> _Exercise_: Set down exactly the lines below, starting at the one that contains "Политика ЛД (238, 2507)" and ending at the one that contains "Welcome to the family: Terence", with both of those lines included and nothing else.

> _Records provided_:
........
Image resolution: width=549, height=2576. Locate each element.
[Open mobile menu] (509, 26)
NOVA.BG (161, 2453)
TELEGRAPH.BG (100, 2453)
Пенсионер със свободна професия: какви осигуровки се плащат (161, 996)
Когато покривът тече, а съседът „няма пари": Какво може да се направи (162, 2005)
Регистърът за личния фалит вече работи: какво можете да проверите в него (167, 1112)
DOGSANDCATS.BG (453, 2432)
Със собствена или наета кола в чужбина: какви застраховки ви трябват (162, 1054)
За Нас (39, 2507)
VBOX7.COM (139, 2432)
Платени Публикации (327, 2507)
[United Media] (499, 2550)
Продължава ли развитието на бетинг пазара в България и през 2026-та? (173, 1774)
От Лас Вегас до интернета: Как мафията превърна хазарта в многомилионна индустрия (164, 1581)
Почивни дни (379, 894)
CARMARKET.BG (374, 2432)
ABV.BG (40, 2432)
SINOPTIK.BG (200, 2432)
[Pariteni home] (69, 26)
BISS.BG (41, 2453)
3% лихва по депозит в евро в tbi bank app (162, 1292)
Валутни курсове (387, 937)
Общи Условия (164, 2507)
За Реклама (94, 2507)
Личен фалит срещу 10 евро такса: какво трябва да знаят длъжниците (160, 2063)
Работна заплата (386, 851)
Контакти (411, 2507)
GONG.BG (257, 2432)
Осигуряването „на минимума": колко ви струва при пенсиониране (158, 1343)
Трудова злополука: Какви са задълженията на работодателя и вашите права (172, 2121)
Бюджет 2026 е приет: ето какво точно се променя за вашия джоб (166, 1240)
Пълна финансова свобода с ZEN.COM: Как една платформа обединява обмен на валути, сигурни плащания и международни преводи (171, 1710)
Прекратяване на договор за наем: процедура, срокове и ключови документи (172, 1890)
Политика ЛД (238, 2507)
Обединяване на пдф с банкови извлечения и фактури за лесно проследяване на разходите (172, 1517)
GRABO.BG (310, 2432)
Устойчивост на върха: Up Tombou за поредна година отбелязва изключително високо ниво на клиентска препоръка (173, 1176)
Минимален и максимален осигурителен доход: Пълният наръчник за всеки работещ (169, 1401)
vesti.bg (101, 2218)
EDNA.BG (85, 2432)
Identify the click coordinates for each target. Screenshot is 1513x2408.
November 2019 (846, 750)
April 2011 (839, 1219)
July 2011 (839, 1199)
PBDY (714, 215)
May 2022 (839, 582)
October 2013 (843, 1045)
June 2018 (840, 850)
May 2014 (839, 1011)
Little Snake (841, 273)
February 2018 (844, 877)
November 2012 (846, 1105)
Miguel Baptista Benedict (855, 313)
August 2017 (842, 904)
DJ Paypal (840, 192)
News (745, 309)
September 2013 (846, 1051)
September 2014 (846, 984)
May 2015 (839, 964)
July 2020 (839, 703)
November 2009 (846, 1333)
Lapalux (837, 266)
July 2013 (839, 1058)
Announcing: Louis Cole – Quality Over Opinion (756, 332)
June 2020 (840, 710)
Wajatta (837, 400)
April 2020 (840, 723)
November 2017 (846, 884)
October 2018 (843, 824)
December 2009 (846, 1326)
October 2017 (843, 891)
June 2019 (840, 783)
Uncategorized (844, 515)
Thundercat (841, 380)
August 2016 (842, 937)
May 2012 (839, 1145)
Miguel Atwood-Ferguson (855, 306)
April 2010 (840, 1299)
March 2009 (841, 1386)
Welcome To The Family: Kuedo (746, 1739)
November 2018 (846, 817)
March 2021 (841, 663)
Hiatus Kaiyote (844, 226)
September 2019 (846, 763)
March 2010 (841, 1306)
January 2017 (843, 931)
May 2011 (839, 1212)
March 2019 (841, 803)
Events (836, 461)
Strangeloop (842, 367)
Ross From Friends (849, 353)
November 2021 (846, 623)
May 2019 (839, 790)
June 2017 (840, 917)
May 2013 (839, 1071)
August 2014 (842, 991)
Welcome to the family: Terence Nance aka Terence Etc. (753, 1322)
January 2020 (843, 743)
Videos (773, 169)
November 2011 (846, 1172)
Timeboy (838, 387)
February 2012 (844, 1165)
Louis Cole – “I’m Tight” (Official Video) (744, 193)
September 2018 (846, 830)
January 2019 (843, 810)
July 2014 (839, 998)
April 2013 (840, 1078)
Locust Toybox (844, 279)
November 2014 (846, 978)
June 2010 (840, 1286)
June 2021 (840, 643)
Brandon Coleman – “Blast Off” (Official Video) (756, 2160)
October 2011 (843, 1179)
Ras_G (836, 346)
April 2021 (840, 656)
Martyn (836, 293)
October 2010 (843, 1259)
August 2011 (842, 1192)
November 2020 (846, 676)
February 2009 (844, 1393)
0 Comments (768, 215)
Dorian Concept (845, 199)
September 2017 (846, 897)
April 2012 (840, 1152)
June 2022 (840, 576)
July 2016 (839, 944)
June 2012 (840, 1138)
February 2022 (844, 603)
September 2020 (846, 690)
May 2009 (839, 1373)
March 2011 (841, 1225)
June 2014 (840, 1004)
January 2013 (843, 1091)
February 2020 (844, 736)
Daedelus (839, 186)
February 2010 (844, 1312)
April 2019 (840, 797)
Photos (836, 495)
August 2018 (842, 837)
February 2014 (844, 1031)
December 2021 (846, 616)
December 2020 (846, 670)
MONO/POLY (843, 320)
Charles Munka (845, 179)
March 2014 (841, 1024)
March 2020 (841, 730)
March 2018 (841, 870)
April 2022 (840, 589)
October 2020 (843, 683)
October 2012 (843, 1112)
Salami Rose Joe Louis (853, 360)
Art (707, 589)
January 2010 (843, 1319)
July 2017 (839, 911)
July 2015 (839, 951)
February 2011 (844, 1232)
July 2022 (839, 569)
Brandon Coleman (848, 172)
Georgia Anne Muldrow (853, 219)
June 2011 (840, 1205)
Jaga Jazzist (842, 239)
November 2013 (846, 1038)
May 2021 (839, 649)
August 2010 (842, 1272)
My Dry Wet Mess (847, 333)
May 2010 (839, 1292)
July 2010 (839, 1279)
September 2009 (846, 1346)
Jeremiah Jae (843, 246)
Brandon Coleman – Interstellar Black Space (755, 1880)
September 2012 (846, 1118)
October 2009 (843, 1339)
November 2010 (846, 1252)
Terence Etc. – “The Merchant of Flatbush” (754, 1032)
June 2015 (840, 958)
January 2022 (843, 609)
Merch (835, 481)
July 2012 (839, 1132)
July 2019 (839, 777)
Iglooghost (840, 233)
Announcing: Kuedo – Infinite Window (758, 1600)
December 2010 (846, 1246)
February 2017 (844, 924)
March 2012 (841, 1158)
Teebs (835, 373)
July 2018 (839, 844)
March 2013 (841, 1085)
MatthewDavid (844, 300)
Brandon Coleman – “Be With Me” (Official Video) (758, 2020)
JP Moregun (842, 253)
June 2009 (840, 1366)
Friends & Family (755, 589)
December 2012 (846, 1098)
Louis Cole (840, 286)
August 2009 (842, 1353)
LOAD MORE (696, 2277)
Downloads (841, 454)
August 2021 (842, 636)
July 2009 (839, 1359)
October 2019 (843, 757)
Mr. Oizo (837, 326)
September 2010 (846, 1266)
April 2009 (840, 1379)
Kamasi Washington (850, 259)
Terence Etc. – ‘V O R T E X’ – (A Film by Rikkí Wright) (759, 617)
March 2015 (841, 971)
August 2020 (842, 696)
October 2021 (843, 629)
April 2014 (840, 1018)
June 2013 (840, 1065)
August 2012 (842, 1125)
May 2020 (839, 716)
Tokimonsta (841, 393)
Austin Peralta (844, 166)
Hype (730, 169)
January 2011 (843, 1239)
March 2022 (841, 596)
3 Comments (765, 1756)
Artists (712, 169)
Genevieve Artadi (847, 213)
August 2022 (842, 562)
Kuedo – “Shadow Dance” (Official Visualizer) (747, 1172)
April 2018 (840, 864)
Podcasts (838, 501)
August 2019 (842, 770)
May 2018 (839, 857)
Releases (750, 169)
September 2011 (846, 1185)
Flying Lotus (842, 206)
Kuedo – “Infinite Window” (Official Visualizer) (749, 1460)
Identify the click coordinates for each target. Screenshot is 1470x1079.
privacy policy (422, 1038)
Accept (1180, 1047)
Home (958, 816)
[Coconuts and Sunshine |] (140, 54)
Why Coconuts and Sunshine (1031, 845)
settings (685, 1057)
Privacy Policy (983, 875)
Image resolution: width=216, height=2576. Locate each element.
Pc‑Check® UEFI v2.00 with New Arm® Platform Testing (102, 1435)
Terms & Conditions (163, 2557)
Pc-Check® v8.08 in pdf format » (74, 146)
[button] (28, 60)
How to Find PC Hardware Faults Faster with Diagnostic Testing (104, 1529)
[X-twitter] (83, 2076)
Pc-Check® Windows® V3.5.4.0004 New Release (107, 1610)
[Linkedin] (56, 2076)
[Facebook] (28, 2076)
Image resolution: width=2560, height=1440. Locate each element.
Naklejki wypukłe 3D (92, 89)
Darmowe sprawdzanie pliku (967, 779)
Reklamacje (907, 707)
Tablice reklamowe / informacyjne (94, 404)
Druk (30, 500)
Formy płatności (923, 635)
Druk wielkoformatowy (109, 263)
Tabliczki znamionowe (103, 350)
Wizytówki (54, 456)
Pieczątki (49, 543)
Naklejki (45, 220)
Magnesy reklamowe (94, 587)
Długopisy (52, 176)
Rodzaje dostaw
........
> _Solution to this exercise_:
Политика ЛД (238, 2507)
Обединяване на пдф с банкови извлечения и фактури за лесно проследяване на разходите (172, 1517)
GRABO.BG (310, 2432)
Устойчивост на върха: Up Tombou за поредна година отбелязва изключително високо ниво на клиентска препоръка (173, 1176)
Минимален и максимален осигурителен доход: Пълният наръчник за всеки работещ (169, 1401)
vesti.bg (101, 2218)
EDNA.BG (85, 2432)
Identify the click coordinates for each target. Screenshot is 1513x2408.
November 2019 (846, 750)
April 2011 (839, 1219)
July 2011 (839, 1199)
PBDY (714, 215)
May 2022 (839, 582)
October 2013 (843, 1045)
June 2018 (840, 850)
May 2014 (839, 1011)
Little Snake (841, 273)
February 2018 (844, 877)
November 2012 (846, 1105)
Miguel Baptista Benedict (855, 313)
August 2017 (842, 904)
DJ Paypal (840, 192)
News (745, 309)
September 2013 (846, 1051)
September 2014 (846, 984)
May 2015 (839, 964)
July 2020 (839, 703)
November 2009 (846, 1333)
Lapalux (837, 266)
July 2013 (839, 1058)
Announcing: Louis Cole – Quality Over Opinion (756, 332)
June 2020 (840, 710)
Wajatta (837, 400)
April 2020 (840, 723)
November 2017 (846, 884)
October 2018 (843, 824)
December 2009 (846, 1326)
October 2017 (843, 891)
June 2019 (840, 783)
Uncategorized (844, 515)
Thundercat (841, 380)
August 2016 (842, 937)
May 2012 (839, 1145)
Miguel Atwood-Ferguson (855, 306)
April 2010 (840, 1299)
March 2009 (841, 1386)
Welcome To The Family: Kuedo (746, 1739)
November 2018 (846, 817)
March 2021 (841, 663)
Hiatus Kaiyote (844, 226)
September 2019 (846, 763)
March 2010 (841, 1306)
January 2017 (843, 931)
May 2011 (839, 1212)
March 2019 (841, 803)
Events (836, 461)
Strangeloop (842, 367)
Ross From Friends (849, 353)
November 2021 (846, 623)
May 2019 (839, 790)
June 2017 (840, 917)
May 2013 (839, 1071)
August 2014 (842, 991)
Welcome to the family: Terence Nance aka Terence Etc. (753, 1322)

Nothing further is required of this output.